Home / Docs-Technical WhitePaper / 06-EFT.WP.Core.DataSpec v1.0
Chapter 3 — Metadata and the Trace Chain
I. Objectives and Scope
- Establish a metadata system centered on the manifest and the Trace, ensuring unique dataset identity, auditable provenance, arrival-time two-form consistency, and verifiable units and dimensions.
- Provide content addressing and non-repudiation via hash_sha256(blob) and signature; construct the evidence chain by linking Trace = [source -> method -> artifact].
- Maintain anchor alignment with Core.Equations, Core.Parameters, and Core.Metrology—in particular gamma(ell), d ell, n_eff(x,t), c_ref, T_arr.
II. Core Definitions and Symbols
- manifest def= { dataset_id, schema_ref, schema_version, pk, idx, units, dim, created_ts, author, tool_rev, env, lineage, checksum, signature }.
- Trace def= [source -> method -> artifact], where source, method, and artifact are nodes; edges represent processing or transfer.
- checksum def= hash_sha256(canonical(ds)), signature def= Sign(checksum, keyref).
- EvidenceChain def= <Trace, manifest, checksum, signature>.
- canon(ds) def= stable serialization of ds with order(pk) and normalized units.
- TraceID def= hash_sha256(canonical(Trace)).

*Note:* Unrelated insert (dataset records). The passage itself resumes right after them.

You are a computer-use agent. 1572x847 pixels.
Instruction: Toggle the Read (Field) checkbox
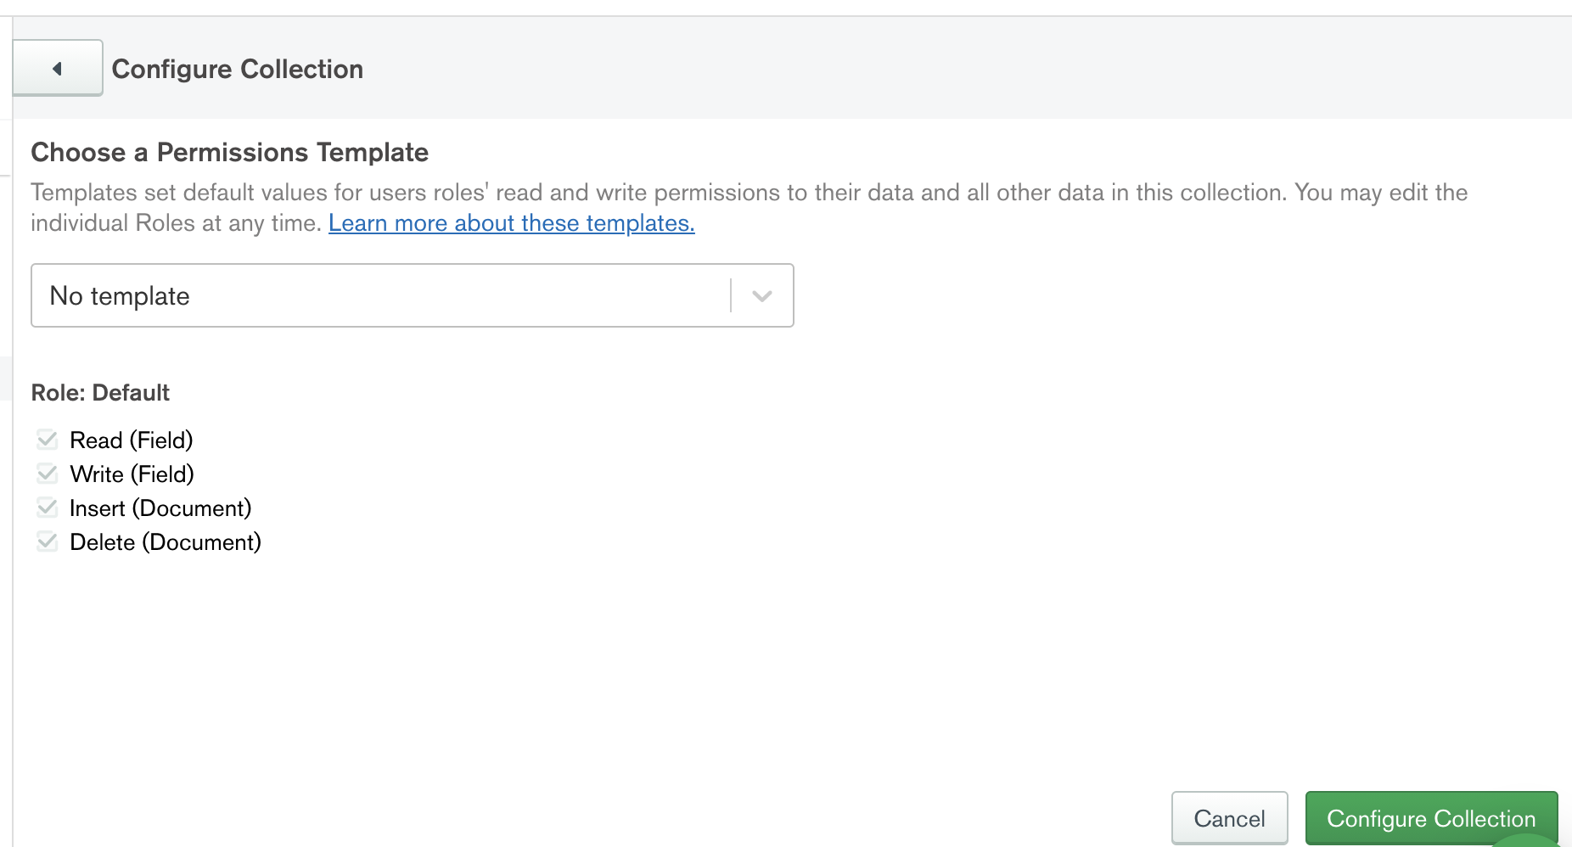(48, 440)

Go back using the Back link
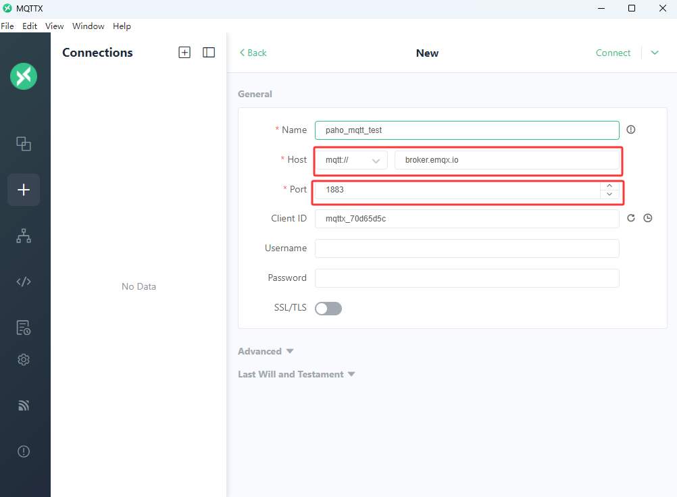pos(253,53)
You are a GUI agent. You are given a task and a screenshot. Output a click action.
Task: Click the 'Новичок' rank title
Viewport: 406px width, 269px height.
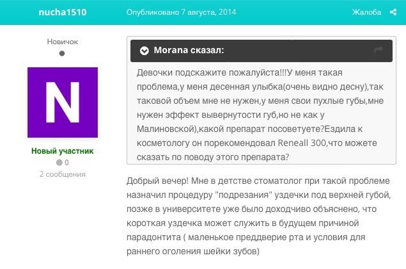click(x=63, y=42)
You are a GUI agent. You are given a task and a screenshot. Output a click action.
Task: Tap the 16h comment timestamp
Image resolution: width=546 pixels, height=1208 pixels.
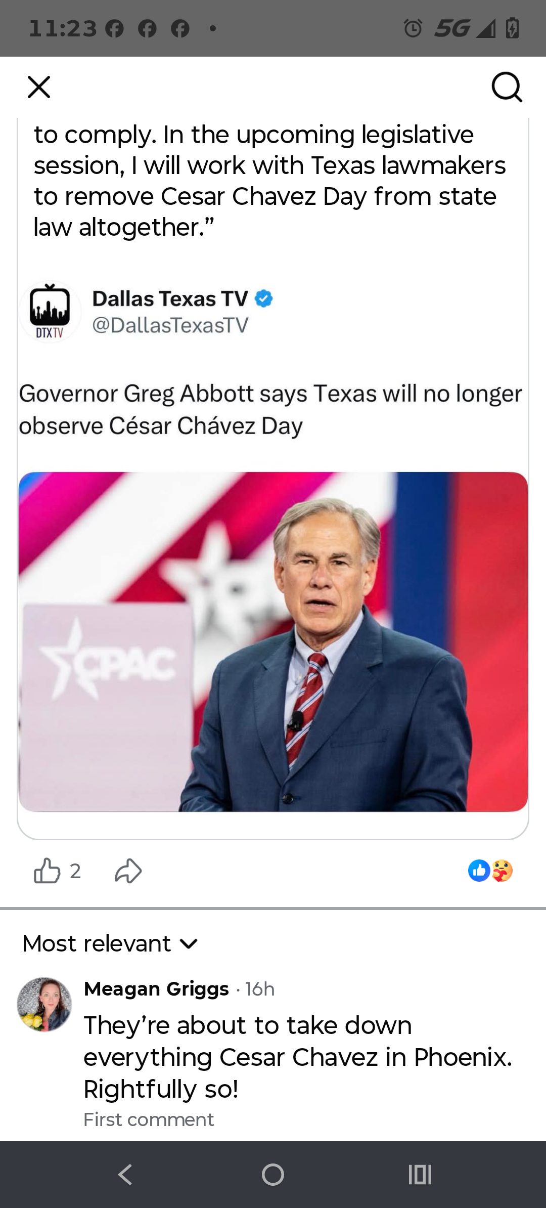pos(260,988)
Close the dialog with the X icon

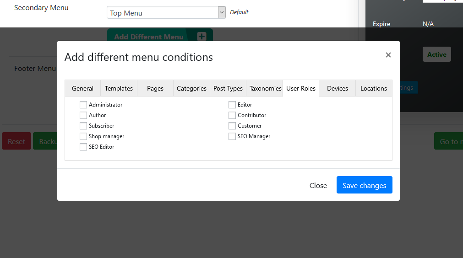(x=388, y=55)
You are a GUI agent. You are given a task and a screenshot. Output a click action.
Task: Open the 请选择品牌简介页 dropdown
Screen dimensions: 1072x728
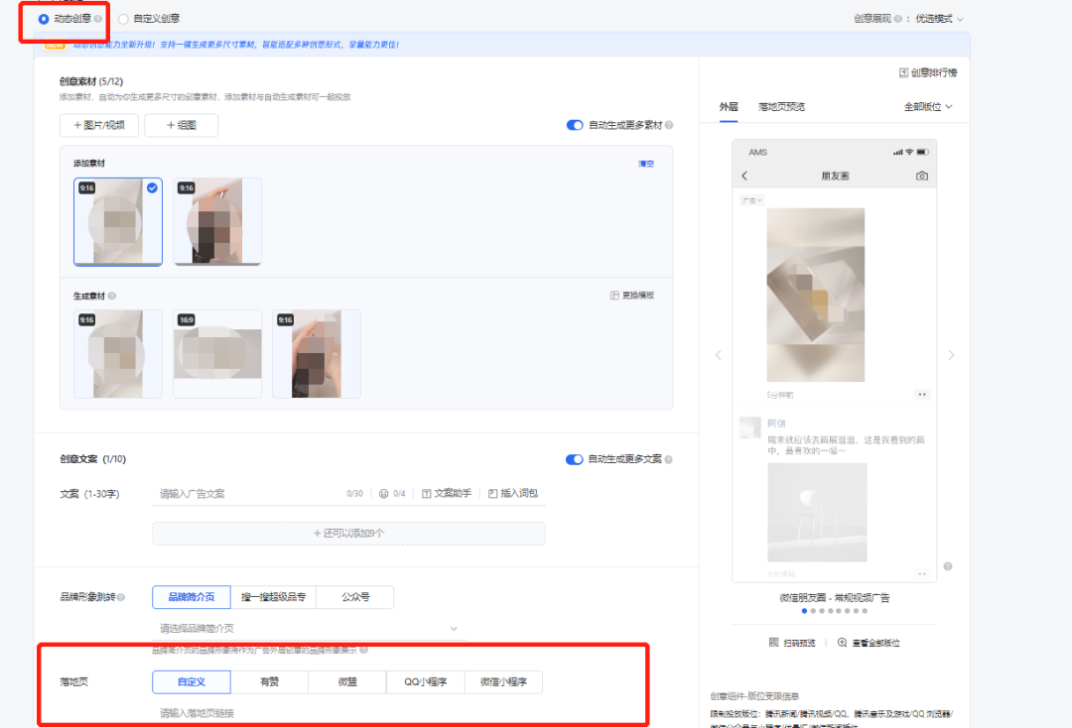308,628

III. Minimal Required Manifest Set
- Identity and schema
dataset_id, schema_ref, schema_version, pk, idx, fmt. - Metrology and units
units : { field -> unit(field) }, dim : { field -> dim(field) }, check_dim_status ∈ {"pass","fail"}. - Generation environment
created_ts, author, tool_rev, env = { os, cpu, gpu, libs, locale }. - Lineage and fingerprints
lineage = { parents : [checksum_i], TraceID }, checksum, signature, keyref. - Arrival-time specifics
path = { pid, CRS, orientation, L_gamma }, integrand = { n_eff, c_ref }, measure = "d ell", formulation = {"factored"|"general"}, delta_form.
IV. Trace Model and Evidence-Chain Structure
- Node types
- source: artifacts from raw acquisition or external provision;
- method: deterministic or stochastic processing step, recording version and params;
- artifact: a processing output bound to checksum and schema_ref.

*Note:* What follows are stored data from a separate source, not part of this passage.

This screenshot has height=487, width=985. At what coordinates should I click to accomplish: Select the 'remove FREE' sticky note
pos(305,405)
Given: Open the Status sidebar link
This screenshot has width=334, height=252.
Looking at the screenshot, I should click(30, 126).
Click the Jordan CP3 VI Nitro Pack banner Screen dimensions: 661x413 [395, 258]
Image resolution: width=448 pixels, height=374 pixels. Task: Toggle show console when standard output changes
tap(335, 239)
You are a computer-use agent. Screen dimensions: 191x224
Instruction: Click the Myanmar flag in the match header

- Normalization requirements
- Every method node records code_rev and params;
- A given artifact’s checksum uniquely determines its content; signature binds keyref;
- The Trace must be a DAG; compute TraceID via hash_sha256.
- Minimal closure of the evidence chain
At any point, EvidenceChain must include parent fingerprints, the current checksum, signature, and TraceID, and it must be replayable to any ancestor.
V. Fingerprints, Signatures, and Reproducibility
- Fingerprint workflow (Mx-1)
- Produce canon(ds) by ordering with order(pk) and conforming to field specifications;
- Compute checksum = hash_sha256(canon(ds));
- Generate signature = Sign(checksum, keyref);
- Write checksum, signature, and keyref to the manifest, appending parents.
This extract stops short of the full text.